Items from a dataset
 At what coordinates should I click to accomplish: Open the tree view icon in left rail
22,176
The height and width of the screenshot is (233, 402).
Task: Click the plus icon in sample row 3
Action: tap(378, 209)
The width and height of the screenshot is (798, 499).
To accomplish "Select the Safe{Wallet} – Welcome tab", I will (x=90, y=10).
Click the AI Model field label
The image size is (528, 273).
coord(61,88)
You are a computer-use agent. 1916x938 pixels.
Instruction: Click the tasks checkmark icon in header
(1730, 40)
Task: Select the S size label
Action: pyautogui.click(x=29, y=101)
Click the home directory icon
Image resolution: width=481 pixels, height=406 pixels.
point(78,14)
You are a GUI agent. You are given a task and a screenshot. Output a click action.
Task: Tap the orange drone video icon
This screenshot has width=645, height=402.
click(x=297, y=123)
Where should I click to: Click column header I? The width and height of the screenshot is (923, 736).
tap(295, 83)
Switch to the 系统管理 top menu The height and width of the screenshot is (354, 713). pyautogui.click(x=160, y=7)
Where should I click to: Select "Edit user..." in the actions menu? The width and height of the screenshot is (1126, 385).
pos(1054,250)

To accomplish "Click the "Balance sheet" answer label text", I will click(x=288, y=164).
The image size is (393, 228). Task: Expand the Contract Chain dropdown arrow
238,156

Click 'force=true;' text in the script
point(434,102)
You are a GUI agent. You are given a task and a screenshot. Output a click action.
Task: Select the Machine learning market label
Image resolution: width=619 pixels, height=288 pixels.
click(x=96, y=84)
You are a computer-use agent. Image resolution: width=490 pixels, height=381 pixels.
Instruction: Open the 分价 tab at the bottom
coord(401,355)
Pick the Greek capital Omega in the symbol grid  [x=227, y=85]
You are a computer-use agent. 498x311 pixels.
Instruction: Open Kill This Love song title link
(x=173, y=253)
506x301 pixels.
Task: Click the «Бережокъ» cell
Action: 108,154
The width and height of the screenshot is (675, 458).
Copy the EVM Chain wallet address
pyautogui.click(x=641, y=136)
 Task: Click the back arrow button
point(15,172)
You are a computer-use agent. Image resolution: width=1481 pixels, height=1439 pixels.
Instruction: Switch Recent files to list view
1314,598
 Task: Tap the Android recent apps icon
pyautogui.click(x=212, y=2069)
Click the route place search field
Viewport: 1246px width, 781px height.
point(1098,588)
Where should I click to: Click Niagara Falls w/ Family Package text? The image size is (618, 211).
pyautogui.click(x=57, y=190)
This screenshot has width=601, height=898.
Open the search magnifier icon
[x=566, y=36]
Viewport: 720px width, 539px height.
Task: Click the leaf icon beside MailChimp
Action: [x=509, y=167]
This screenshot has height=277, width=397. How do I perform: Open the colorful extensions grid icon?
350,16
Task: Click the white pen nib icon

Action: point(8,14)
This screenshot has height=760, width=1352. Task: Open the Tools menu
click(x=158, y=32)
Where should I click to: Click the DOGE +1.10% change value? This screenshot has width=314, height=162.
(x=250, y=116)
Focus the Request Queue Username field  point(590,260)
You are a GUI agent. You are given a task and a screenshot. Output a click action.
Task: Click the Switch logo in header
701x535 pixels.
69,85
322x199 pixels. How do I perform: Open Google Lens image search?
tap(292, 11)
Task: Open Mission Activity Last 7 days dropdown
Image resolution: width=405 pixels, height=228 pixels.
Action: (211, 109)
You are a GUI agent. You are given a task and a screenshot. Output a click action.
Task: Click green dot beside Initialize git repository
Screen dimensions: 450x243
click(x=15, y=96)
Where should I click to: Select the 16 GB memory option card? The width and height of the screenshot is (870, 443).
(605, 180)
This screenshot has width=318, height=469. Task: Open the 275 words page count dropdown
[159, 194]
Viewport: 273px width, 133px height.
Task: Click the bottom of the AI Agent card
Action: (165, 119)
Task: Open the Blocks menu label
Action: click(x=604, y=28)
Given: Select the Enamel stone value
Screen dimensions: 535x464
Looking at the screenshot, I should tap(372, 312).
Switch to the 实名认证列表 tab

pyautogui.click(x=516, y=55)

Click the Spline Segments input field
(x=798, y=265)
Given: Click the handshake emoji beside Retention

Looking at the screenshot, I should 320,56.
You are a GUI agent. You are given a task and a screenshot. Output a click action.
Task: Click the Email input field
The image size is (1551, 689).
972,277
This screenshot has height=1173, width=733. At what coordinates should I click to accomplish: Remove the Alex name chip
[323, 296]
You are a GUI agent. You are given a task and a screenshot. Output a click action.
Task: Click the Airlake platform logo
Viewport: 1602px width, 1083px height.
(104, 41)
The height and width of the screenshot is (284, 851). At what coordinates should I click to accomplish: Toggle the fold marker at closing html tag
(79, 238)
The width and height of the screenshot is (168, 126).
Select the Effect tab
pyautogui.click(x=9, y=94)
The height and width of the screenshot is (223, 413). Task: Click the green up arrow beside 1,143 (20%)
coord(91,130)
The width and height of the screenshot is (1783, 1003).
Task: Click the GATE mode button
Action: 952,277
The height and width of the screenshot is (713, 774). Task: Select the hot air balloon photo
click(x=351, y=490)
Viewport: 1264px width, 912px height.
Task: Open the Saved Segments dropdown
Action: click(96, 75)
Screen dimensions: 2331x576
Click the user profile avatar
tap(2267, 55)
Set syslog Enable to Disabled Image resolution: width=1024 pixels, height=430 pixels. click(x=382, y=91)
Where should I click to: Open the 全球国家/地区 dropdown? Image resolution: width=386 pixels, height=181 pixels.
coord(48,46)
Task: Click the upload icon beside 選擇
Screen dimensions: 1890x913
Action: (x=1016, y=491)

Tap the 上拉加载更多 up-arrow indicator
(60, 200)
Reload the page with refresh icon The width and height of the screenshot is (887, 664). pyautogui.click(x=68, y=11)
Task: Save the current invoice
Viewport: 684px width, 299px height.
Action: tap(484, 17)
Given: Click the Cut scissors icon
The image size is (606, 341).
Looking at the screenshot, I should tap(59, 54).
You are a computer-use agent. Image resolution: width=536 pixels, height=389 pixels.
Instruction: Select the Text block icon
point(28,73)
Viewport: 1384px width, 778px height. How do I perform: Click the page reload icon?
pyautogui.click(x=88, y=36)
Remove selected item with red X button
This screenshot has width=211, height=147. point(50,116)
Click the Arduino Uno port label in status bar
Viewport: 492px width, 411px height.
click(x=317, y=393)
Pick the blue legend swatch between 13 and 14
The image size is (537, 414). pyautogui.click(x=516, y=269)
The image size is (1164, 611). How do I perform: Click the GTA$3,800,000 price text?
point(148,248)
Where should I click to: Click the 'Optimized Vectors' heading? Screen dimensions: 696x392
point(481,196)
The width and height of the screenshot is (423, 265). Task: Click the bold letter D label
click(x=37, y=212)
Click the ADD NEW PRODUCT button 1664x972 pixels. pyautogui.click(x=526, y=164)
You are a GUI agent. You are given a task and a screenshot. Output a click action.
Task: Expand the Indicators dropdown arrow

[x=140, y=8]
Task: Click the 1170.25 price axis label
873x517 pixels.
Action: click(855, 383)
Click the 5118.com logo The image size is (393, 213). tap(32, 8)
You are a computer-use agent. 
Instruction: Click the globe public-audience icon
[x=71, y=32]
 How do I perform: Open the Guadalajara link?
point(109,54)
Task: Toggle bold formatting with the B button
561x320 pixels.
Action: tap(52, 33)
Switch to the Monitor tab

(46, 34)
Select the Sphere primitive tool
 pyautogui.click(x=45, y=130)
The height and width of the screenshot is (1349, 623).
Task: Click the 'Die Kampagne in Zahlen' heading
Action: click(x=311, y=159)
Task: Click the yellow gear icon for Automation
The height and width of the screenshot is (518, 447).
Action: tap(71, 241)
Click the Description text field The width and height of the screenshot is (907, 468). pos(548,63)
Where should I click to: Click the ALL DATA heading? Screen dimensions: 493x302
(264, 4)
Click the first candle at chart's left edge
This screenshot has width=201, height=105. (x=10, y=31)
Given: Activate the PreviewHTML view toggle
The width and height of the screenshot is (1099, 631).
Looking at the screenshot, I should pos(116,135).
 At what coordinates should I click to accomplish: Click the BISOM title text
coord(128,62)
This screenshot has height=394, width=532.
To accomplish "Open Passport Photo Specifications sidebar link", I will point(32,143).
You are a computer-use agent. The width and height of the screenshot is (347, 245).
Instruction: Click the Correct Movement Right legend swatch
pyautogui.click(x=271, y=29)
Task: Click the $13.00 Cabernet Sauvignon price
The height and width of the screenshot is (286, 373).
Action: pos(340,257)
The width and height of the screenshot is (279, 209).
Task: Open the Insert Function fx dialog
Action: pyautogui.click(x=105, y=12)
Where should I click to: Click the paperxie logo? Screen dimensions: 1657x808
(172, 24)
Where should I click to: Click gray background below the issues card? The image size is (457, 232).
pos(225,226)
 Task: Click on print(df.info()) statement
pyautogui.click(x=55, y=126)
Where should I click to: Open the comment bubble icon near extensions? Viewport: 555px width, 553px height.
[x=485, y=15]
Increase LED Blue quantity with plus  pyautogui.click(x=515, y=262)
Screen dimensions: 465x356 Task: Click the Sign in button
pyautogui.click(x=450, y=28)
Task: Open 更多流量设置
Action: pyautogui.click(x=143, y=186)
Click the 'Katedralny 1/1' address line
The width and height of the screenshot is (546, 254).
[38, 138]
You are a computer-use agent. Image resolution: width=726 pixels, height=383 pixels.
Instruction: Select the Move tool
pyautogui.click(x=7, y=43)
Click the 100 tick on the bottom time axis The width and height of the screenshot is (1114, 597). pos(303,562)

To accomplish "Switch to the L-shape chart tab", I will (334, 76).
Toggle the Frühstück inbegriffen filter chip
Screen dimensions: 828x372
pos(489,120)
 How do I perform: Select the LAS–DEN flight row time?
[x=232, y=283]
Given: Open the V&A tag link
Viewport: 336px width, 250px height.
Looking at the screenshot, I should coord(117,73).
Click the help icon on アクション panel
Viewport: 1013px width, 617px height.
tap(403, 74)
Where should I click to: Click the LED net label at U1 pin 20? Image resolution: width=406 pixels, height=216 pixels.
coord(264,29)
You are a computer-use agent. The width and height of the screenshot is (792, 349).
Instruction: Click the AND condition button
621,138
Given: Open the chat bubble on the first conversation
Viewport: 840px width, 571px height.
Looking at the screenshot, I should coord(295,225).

#### [What needs to be done]
Rewrite the part that opens with the line containing "This screenshot has height=394, width=532." and closes with the line containing "Click the 100", putting "Merlot" in place of "Cabernet Sauvignon" and leaving everything else as it is.

#### [Solution]
This screenshot has height=394, width=532.
To accomplish "Open Passport Photo Specifications sidebar link", I will point(32,143).
You are a computer-use agent. The width and height of the screenshot is (347, 245).
Instruction: Click the Correct Movement Right legend swatch
pyautogui.click(x=271, y=29)
Task: Click the $13.00 Merlot price
The height and width of the screenshot is (286, 373).
Action: pos(340,257)
The width and height of the screenshot is (279, 209).
Task: Open the Insert Function fx dialog
Action: pyautogui.click(x=105, y=12)
Where should I click to: Click the paperxie logo? Screen dimensions: 1657x808
(172, 24)
Where should I click to: Click gray background below the issues card? The image size is (457, 232).
pos(225,226)
 Task: Click on print(df.info()) statement
pyautogui.click(x=55, y=126)
Where should I click to: Open the comment bubble icon near extensions? Viewport: 555px width, 553px height.
[x=485, y=15]
Increase LED Blue quantity with plus  pyautogui.click(x=515, y=262)
Screen dimensions: 465x356 Task: Click the Sign in button
pyautogui.click(x=450, y=28)
Task: Open 更多流量设置
Action: pyautogui.click(x=143, y=186)
Click the 'Katedralny 1/1' address line
The width and height of the screenshot is (546, 254).
[38, 138]
You are a computer-use agent. Image resolution: width=726 pixels, height=383 pixels.
Instruction: Select the Move tool
pyautogui.click(x=7, y=43)
Click the 100 tick on the bottom time axis The width and height of the screenshot is (1114, 597). pos(303,562)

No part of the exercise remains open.